Bagi sarjana psikologi ini, motivasi untuk mengangkat tema lokalitas NTT dalam karya-karya sastranya pertama-tama bersumber dari kehidupan keluarga. “Saya lahir dan besar di lingkungan yang sangat kental dengan lokalitas. Nenek saya orang Jawa, dukun beranak dan sangat lekat dengan tradisi serta ritual Kejawen. Keluarga besar bapak di Flores dan mama di Timor juga sangat lekat dengan tradisi. Sedangkan saya sendiri lahir dan besar di Mollo, TTS, yang masih sangat kental dengan budaya suku Dawan. Semua itu telah memberi warna tersendiri bagi jejak karya saya selama ini. Ya, sejauh ini ide atau inspirasi menulis cerpen selalu berawal dari rumah, dari keluarga.”

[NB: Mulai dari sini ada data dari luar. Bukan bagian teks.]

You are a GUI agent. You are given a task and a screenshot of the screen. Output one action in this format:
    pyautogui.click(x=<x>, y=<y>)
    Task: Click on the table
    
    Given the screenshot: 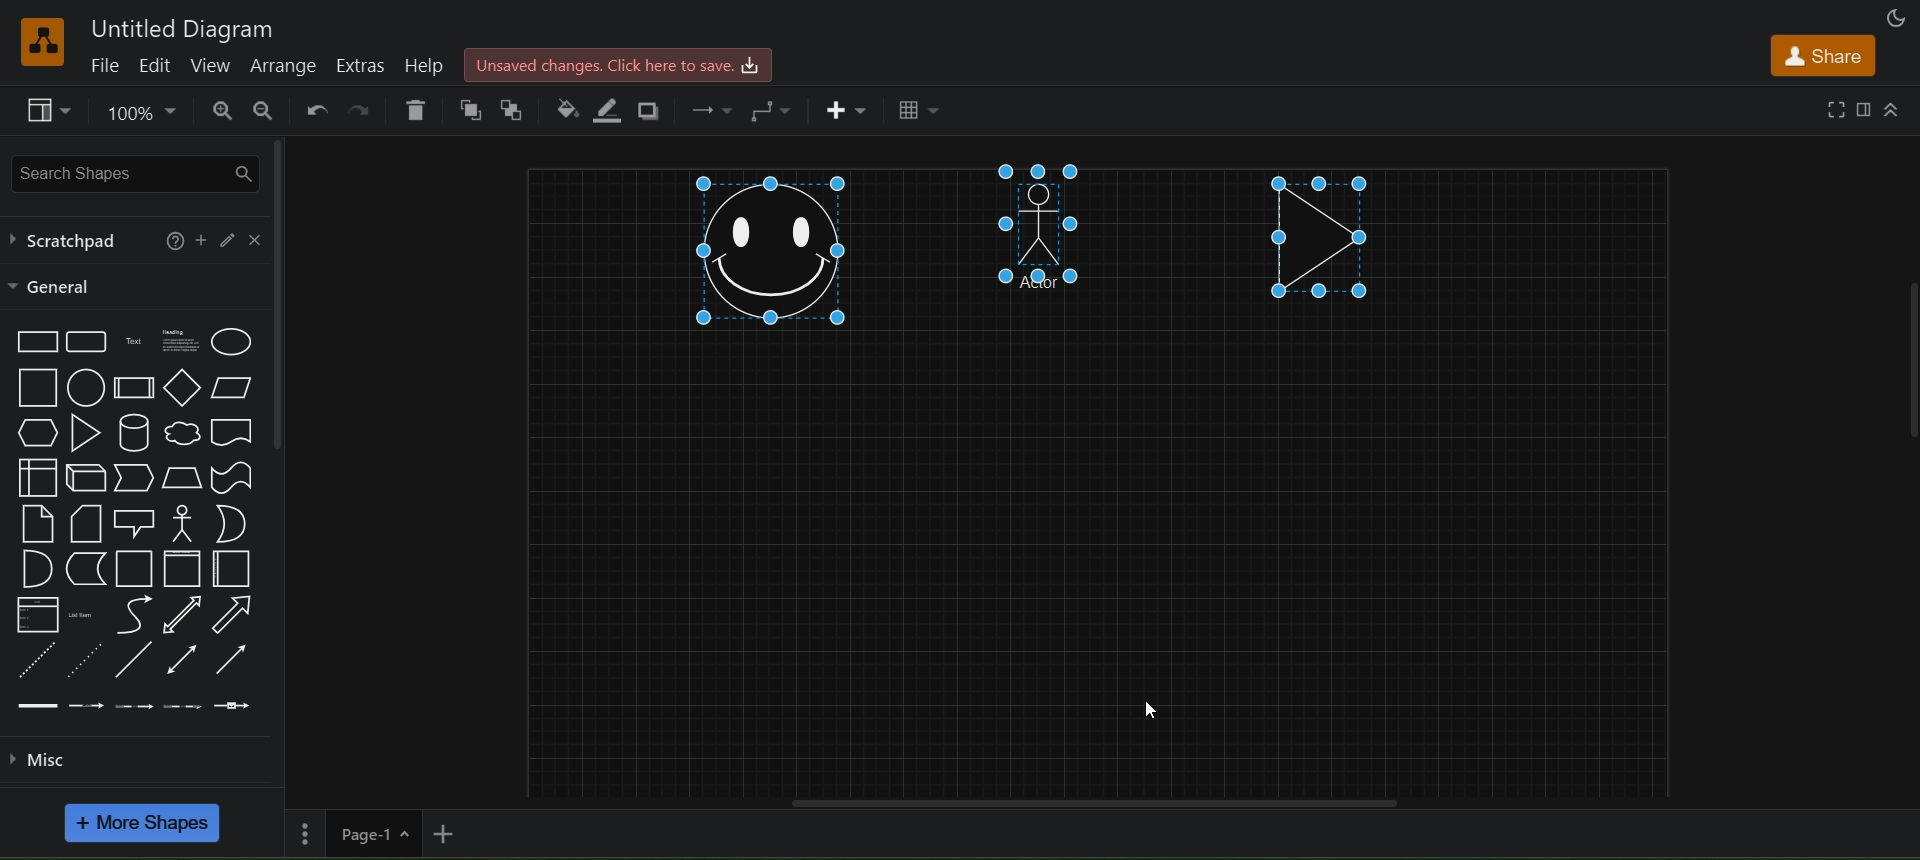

Meski karya-karyanya sangat kental dengan budaya Timor dan Flores, Dicky juga mengalami kesulitan ketika ingin menulis tentang kebudayaan Dawan yang sangat menarik perhatiannya. Kesulitan ini salah satunya disebabkan karena ia tidak fasih berbahasa daerah. Sejak kecil, ia dan saudara-saudaranya tidak diperbiasakan menggunakan bahasa daerah, baik Dawan maupun Flores. Ia juga menyadari bahwa generasi-generasi saat ini sangat ketinggalan dalam memahami budaya lokal. Untuk mengejar ketertinggalan itu ia melakukan berbagai riset dan wawancara dengan penutur-penutur asli yang kian sedikit jumlahnya. “Dari sana (riset dan wawancara) saya menemukan banyak dongeng dan mitos yang masih memiliki pengaruh besar di alam bawah sadar orang Mollo. Misalnya, kebanggaan bahwa orang Mollo adalah penjaga gunung dan hutan. Ada konsep ‘oel nam nes on na, nasi nam nes on nak nafu, naijan nam nes on sisi, fatu nam nes on nuif.’ Air adalah darah, hutan adalah rambut, tanah adalah daging, batu adalah tulang. Wilayah Mollo adalah gunung-gunung marmer yang menyimpan air bagi setengah dari pulau Timor. Maka tak heran ketika pemerintah membawa perusahaan tambang masuk ke Mollo, para penjaga hutan dan penjaga gununglah yang gigih mengusir penambang angkat kaki dari Mollo. Lewat sastra, tema-tema ekologi yang khas dari Mollo saya angkat kembali, baik di buku kumpulan cerpen Kanuku Leon maupun di buku kumpulan cerpen terbaru saya, Hau Kamelin dan Tuan Kamlasi. Di buku baru ini, kayu cendana bisa dilihat dari berbagai sudut pandang dan konflik. Saya coba memperkenalkan Timor yang disebut ‘hau fo meni’—negeri berbau harum, dan cendana yang telah memasyurkan Timor ke Cina, Arab hingga Eropa.”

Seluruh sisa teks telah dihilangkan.